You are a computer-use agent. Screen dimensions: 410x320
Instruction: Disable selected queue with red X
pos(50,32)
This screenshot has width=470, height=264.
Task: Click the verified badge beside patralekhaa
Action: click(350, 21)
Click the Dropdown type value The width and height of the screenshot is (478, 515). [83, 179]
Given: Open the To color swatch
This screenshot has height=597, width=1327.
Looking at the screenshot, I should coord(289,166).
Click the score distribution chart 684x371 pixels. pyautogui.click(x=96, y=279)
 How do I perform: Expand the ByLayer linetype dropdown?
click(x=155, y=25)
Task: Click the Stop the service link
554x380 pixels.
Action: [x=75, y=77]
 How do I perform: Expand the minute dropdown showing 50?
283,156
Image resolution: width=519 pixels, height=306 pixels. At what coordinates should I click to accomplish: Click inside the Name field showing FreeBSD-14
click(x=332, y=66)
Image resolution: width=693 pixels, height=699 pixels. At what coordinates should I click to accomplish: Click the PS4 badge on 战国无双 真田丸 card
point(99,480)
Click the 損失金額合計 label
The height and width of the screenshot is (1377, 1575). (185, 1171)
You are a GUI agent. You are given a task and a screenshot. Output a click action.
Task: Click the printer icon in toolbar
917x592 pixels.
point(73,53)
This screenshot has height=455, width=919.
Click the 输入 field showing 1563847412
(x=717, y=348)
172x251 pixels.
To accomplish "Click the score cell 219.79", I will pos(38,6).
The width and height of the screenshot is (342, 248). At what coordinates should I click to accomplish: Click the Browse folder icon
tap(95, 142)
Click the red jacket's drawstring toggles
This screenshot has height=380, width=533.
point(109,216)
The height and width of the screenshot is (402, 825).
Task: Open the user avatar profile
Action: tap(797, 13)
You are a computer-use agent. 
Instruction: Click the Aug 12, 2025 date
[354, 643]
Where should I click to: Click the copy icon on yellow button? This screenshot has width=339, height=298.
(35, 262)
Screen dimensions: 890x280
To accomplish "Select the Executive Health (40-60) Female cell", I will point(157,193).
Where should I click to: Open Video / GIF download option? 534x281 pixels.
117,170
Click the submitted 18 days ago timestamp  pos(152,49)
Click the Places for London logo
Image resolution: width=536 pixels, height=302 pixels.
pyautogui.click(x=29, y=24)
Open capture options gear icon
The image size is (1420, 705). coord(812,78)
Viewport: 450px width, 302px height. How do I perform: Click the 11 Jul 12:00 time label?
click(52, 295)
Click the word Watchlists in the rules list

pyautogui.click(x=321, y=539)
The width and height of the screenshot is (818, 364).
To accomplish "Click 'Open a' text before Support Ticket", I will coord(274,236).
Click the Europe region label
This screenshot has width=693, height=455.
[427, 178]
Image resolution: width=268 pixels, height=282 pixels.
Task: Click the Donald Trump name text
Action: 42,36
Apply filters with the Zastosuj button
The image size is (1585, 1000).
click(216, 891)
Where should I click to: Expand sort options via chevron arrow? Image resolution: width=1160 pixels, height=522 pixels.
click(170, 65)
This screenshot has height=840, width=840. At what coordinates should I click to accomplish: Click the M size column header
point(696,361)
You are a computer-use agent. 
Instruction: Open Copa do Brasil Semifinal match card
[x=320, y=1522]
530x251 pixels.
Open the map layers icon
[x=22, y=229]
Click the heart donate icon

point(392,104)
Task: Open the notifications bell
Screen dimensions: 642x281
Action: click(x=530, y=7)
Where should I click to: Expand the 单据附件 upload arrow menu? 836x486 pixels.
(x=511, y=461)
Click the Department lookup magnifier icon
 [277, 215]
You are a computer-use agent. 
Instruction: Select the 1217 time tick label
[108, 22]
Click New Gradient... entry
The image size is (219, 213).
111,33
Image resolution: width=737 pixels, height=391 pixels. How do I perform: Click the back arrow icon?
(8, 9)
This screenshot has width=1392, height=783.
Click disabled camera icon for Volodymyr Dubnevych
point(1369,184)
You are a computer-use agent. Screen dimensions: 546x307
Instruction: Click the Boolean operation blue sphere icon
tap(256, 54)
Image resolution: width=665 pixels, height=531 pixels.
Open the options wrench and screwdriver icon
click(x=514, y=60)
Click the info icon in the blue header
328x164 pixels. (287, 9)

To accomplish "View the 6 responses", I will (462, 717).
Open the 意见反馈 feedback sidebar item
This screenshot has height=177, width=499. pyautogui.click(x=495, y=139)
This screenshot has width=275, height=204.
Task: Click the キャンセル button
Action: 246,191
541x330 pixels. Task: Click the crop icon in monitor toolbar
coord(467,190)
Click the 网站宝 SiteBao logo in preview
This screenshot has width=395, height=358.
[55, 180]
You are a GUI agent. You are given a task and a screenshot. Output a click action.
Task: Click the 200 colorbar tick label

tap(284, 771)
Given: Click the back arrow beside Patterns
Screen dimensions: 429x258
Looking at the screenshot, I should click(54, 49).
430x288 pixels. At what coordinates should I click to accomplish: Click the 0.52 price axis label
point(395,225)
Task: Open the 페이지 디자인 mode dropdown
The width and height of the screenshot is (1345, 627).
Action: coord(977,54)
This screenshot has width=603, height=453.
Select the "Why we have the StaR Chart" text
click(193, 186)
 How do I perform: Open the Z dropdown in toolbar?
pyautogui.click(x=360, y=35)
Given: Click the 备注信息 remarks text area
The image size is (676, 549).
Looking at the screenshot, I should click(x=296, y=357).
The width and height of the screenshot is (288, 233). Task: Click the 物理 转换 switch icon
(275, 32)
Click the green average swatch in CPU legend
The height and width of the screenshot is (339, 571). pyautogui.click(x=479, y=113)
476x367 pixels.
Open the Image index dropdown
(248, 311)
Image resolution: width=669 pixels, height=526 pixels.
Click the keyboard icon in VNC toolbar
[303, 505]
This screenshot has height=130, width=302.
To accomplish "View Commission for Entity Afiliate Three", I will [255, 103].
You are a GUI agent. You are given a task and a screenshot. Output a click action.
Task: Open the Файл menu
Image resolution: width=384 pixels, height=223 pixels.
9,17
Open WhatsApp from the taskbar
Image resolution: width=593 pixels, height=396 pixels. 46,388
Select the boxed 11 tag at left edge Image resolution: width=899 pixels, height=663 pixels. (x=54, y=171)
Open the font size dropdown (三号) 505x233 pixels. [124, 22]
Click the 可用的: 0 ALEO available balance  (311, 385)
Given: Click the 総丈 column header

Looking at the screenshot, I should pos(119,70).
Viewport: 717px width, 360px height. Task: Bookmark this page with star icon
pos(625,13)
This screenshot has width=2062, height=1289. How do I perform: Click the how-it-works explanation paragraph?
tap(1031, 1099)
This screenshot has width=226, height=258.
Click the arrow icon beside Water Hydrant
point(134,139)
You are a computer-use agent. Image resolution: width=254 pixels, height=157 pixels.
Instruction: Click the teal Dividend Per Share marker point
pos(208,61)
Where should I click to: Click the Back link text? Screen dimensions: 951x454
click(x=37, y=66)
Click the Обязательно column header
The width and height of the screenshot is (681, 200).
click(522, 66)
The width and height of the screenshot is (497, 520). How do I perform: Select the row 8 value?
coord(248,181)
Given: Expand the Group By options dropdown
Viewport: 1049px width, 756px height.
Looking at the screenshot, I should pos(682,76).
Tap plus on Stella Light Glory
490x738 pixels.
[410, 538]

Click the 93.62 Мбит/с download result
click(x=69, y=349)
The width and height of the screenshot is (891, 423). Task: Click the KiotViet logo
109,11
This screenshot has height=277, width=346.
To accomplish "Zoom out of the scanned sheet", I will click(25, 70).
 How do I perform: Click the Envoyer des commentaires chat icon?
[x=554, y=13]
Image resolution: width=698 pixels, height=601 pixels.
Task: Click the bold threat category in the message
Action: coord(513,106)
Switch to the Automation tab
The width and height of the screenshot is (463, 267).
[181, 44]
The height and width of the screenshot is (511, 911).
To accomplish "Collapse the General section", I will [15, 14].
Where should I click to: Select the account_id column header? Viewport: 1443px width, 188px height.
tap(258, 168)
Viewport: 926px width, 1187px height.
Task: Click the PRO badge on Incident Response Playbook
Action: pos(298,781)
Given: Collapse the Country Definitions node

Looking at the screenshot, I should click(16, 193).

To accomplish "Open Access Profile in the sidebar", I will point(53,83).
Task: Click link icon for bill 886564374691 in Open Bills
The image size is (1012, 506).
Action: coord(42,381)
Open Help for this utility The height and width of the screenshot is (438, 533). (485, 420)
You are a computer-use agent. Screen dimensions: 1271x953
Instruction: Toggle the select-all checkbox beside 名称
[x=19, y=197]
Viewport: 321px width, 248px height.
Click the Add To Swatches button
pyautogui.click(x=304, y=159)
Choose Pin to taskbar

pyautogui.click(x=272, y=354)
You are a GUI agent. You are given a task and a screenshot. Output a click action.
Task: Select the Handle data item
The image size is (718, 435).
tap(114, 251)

> _INSTRUCTIONS FOR THE TASK_:
Taking the lines above, repeat exactly those from the line that contains "The width and height of the screenshot is (288, 233)." through the line that contains "Click the 可用的: 0", and both of those lines as well. Include nothing else.

> _ANSWER AREA_:
The width and height of the screenshot is (288, 233). Task: Click the 物理 转换 switch icon
(275, 32)
Click the green average swatch in CPU legend
The height and width of the screenshot is (339, 571). pyautogui.click(x=479, y=113)
476x367 pixels.
Open the Image index dropdown
(248, 311)
Image resolution: width=669 pixels, height=526 pixels.
Click the keyboard icon in VNC toolbar
[303, 505]
This screenshot has height=130, width=302.
To accomplish "View Commission for Entity Afiliate Three", I will [255, 103].
You are a GUI agent. You are given a task and a screenshot. Output a click action.
Task: Open the Файл menu
Image resolution: width=384 pixels, height=223 pixels.
9,17
Open WhatsApp from the taskbar
Image resolution: width=593 pixels, height=396 pixels. 46,388
Select the boxed 11 tag at left edge Image resolution: width=899 pixels, height=663 pixels. (x=54, y=171)
Open the font size dropdown (三号) 505x233 pixels. [124, 22]
Click the 可用的: 0 ALEO available balance  (311, 385)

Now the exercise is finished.